This module implements a subset of the corresponding CPython module, as described below. For more information, refer to the original CPython documentation: gzip.

This module allows compression and decompression of binary data with the DEFLATE algorithm used by the gzip file format.

Note

Prefer to use deflate.DeflateIO instead of the functions in this module as it provides a streaming interface to compression and decompression which is convenient and more memory efficient when working with reading or writing compressed data to a file, socket, or stream.

Availability:

  • This module is not present by default in official MicroPython firmware releases as it duplicates functionality available in the deflate module.

  • A copy of this module can be installed (or frozen) from micropython-lib (source). See Package management for more information. This documentation describes that module.

  • Compression support will only be available if compression support is enabled in the built-in deflate module.

Functions

gzip.open(filename, mode, /)

Wrapper around built-in open() returning a GzipFile instance.

gzip.decompress(data, /)

Decompresses data into a bytes object.

gzip.compress(data, /)

Compresses data into a bytes object.

Classes

class gzip.GzipFile(*, fileobj, mode)

This class can be used to wrap a fileobj which is any stream-like object such as a file, socket, or stream (including io.BytesIO). It is itself a stream and implements the standard read/readinto/write/close methods.

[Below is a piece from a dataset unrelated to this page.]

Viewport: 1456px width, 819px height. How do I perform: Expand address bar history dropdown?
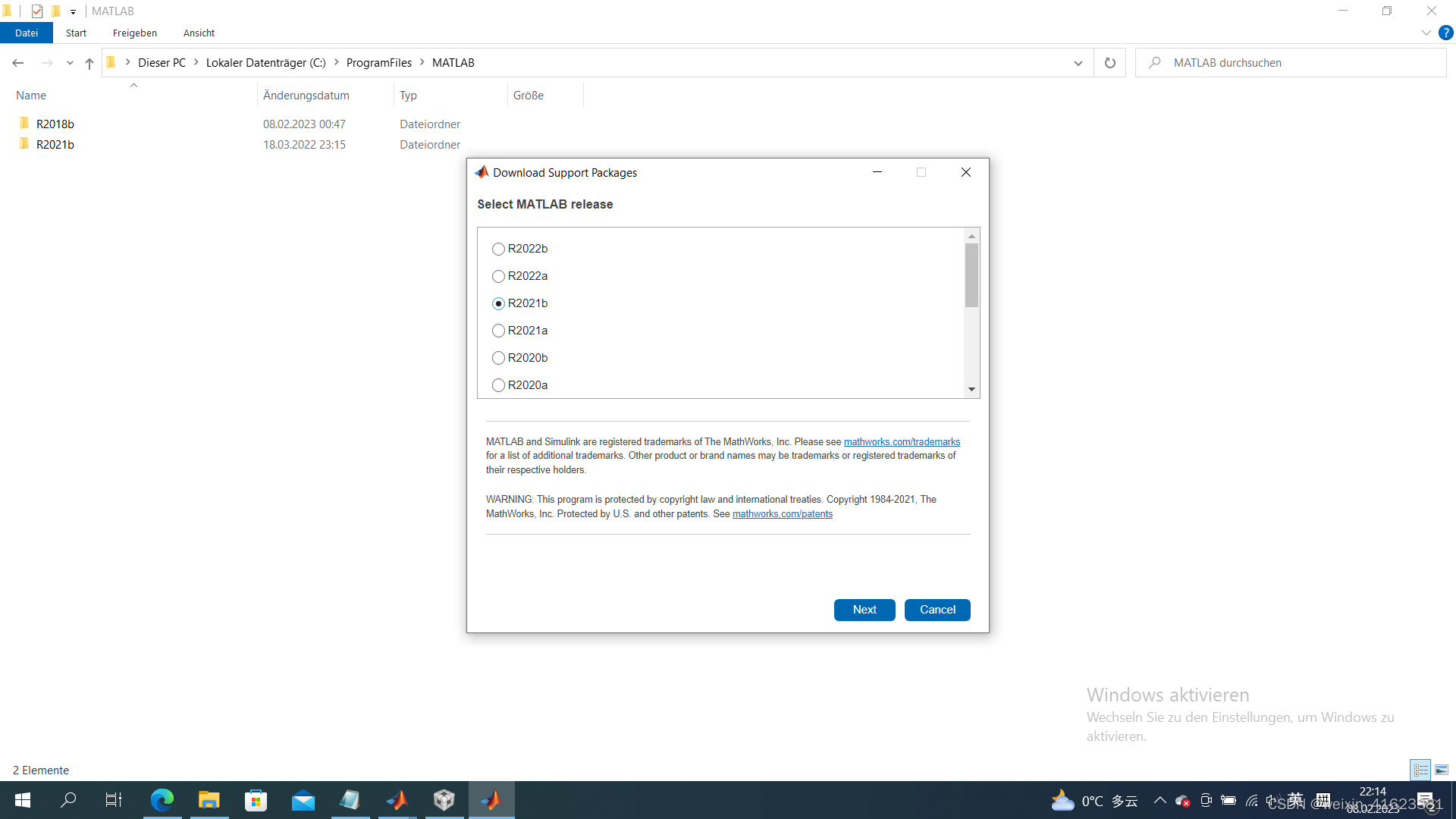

When the mode argument is "rb", reads from the GzipFile instance will decompress the data in the underlying stream and return decompressed data.

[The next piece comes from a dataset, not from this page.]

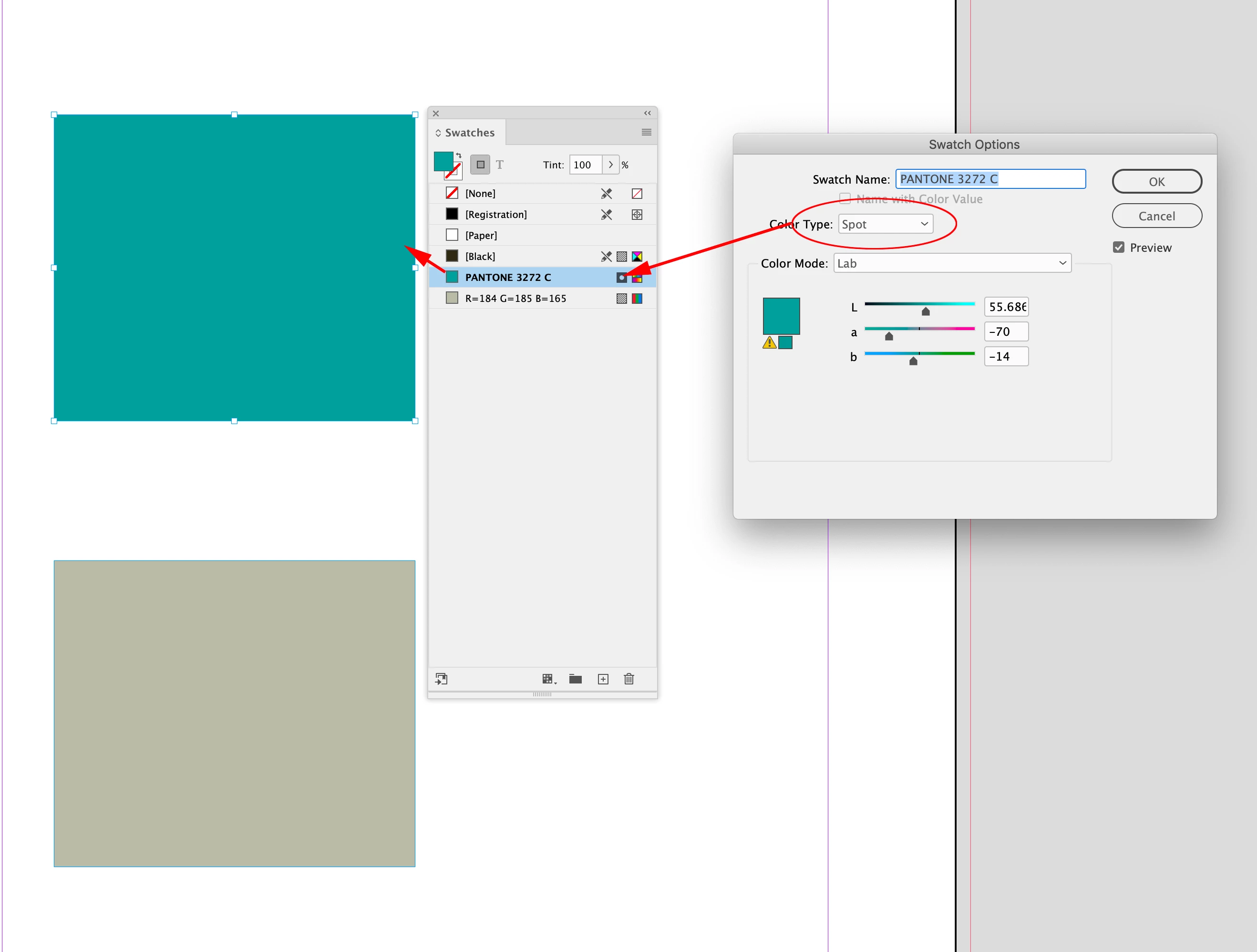Viewport: 1257px width, 952px height.
Task: Click the Cancel button
Action: pyautogui.click(x=1156, y=216)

If compression support is enabled then the mode argument can be set to "wb", and writes to the GzipFile instance will be compressed and written to the underlying stream.

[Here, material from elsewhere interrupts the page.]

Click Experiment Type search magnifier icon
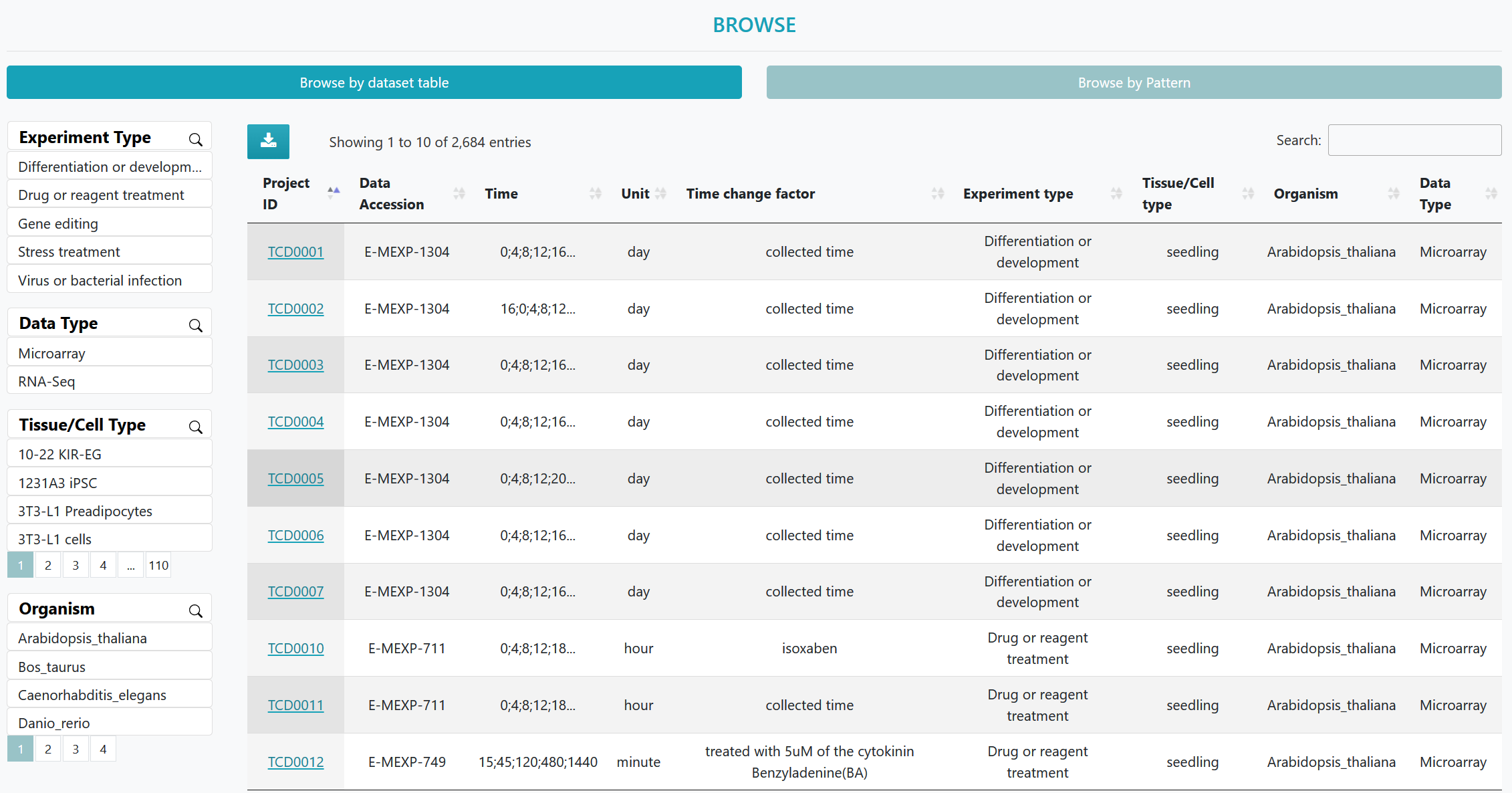 [195, 139]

By default the GzipFile class will read and write data using the gzip file format, including a header and footer with checksum and a window size of 512 bytes.

The file, compresslevel, and mtime arguments are not supported. fileobj and mode must always be specified as keyword arguments.

Examples

A typical use case for gzip.GzipFile is to read or write a compressed file from storage:

import gzip

# Reading:
with open("data.gz", "rb") as f:
    with gzip.GzipFile(fileobj=f, mode="rb") as g:
        # Use g.read(), g.readinto(), etc.

 # Same, but using gzip.open:
with gzip.open("data.gz", "rb") as f:
     # Use f.read(), f.readinto(), etc.

# Writing:
with open("data.gz", "wb") as f:
    with gzip.GzipFile(fileobj=f, mode="wb") as g:
        # Use g.write(...) etc

# Same, but using gzip.open:
with gzip.open("data.gz", "wb") as f:
    # Use f.write(...) etc

# Write a dictionary as JSON in gzip format, with a
# small (64 byte) window size.
config = { ... }
with gzip.open("config.gz", "wb") as f:
    json.dump(config, f)

For guidance on working with gzip sources and choosing the window size see the note at the end of the deflate documentation.